The cruelty to the elders nailed up by their hands, was inflicted also upon Tyre, where eight thousand were nailed up and crucified in various ways. The elders ceased from the gates, for wrongs have no redress in war.
Woe to Jerusalem! Woe unto us, for we have sinned. Our ruin is owing to ourselves; sin is the source of all our calamities. Every painful effect should still be traced up to this cause; and it becomes us seriously to lay it to heart.
When men have departed from God, his renewing grace is necessary to bring them back. Turn thou us, and we shall be turned. Men are bent to backslide, but loth to return, and unable of themselves to do it. How necessary then is it, that those who are convinced of sin should offer up earnest supplications to God, that he would convert them: and if he exert his mighty power, how long and how deeply soever they have revolted, their souls will be restored, and led in the paths of righteousness.

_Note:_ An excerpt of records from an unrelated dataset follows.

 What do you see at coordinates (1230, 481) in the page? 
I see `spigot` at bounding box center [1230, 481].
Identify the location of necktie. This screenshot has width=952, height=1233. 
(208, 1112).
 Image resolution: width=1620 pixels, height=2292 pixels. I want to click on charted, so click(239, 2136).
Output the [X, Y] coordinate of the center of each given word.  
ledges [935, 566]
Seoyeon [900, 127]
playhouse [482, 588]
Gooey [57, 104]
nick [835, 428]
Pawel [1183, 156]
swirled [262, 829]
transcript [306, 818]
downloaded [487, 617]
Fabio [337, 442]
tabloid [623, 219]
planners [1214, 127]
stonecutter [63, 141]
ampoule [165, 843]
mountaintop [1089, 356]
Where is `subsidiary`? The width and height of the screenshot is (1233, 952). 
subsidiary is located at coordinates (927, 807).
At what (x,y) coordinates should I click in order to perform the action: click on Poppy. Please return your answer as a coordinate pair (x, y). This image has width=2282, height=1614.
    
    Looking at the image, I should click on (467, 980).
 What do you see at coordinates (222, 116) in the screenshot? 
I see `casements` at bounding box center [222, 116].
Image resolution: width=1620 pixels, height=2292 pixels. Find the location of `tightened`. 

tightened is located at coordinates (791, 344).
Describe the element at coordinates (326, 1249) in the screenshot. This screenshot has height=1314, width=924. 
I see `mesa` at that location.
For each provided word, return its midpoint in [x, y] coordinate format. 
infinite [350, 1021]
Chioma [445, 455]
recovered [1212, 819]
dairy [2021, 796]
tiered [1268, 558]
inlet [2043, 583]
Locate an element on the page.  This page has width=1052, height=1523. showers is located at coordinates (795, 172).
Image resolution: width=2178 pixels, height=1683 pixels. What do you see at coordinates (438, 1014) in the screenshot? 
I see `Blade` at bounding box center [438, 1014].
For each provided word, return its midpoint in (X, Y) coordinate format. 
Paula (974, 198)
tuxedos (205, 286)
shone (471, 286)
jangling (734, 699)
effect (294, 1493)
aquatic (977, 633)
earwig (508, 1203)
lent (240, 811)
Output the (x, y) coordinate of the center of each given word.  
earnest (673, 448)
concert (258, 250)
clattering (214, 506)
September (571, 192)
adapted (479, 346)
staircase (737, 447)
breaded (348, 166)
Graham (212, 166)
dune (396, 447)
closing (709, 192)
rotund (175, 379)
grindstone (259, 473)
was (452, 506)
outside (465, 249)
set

The unchangeableness of God is the comfort of his afflicted people. It is their duty to imitate the prophet in pouring out their complaints before the Lord: and, to encourage their hopes, to fix their thoughts on God's eternity, his perpetual dominion, and unchangeable glories. The changes of the world affect not him; he sees, directs and overrules them all. He is the same when the world is in confusion and the church in danger, as when all things are easy and happy. Let this preserve our peace, and animate our hope in every distressing case, that the Lord shall reign for ever, and thy God, oh Zion, throughout all generations. Well, though the glory thus depart from the earthly Zion, the Lord God and the Lamb are the light of Zion above.